[start of Provided entries]
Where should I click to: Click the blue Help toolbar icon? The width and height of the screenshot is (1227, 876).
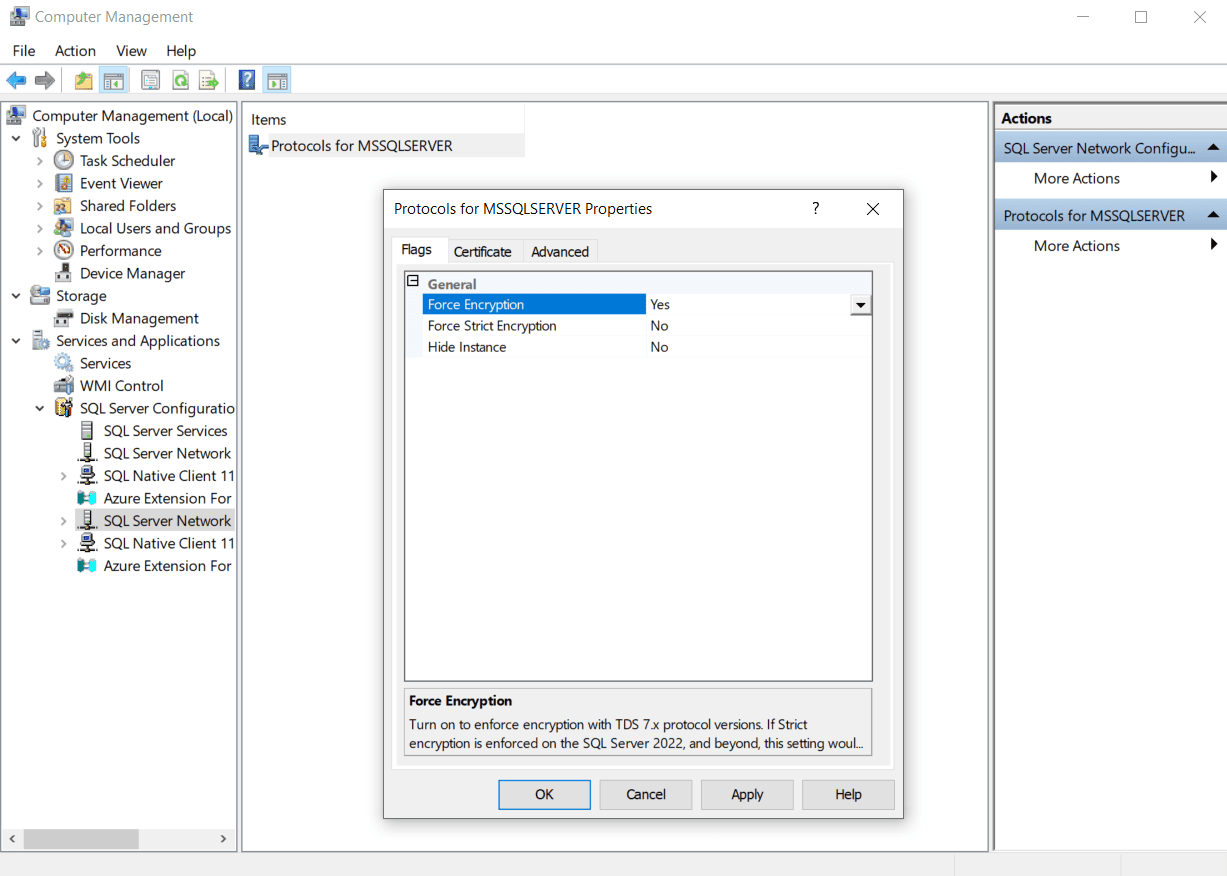click(x=246, y=81)
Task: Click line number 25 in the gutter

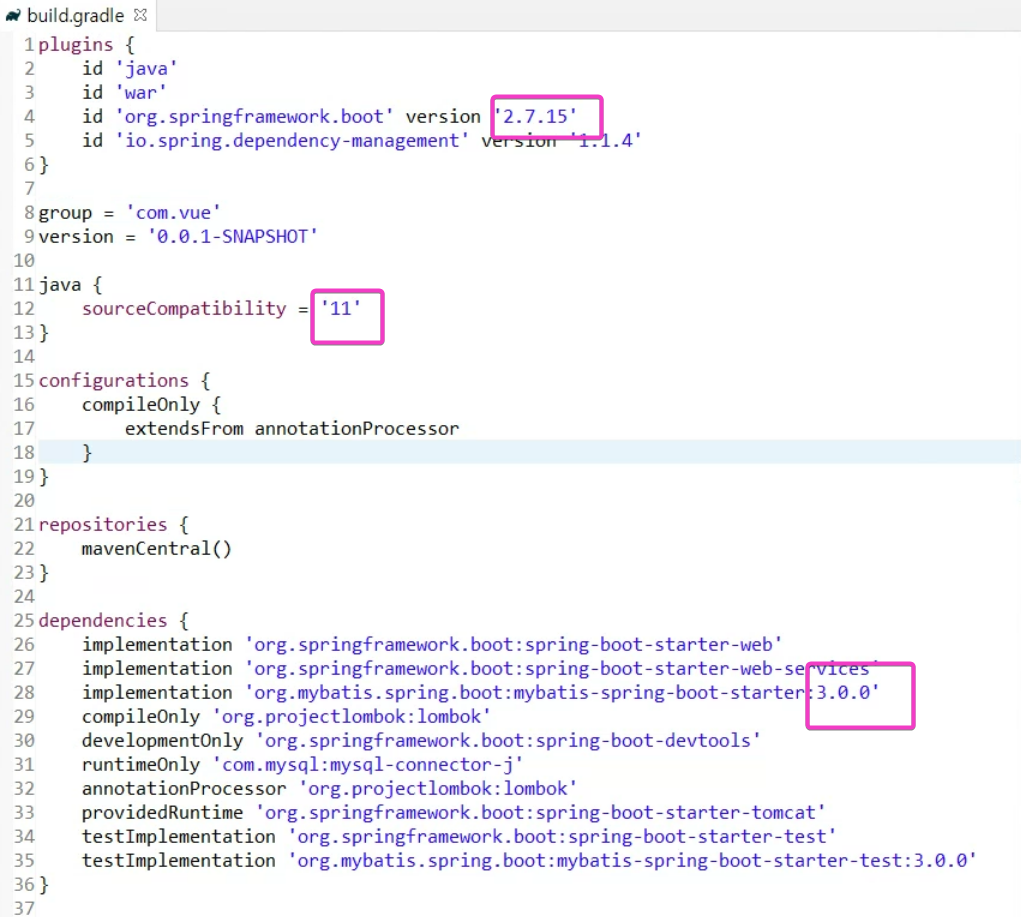Action: [22, 620]
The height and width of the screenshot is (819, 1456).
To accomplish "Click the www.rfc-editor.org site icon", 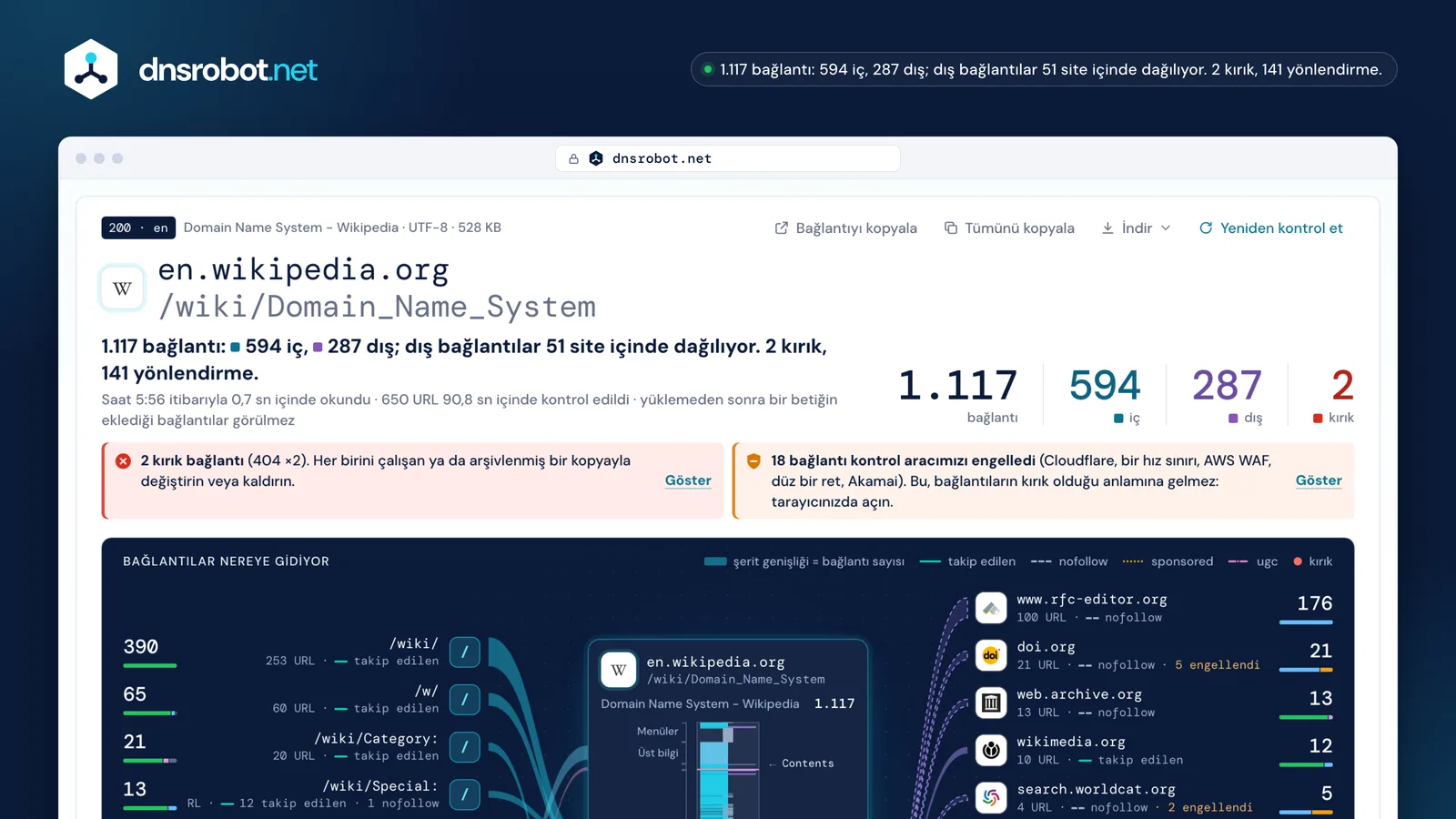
[end of Provided entries]
[Challenge]
Duplicate the listing above line for line without changing any characters, and omit the pictures from your copy.

[Correct response]
Where should I click to: Click the blue Help toolbar icon? The width and height of the screenshot is (1227, 876).
click(x=246, y=81)
Task: Click line number 25 in the gutter

Action: [22, 620]
The height and width of the screenshot is (819, 1456).
To accomplish "Click the www.rfc-editor.org site icon", 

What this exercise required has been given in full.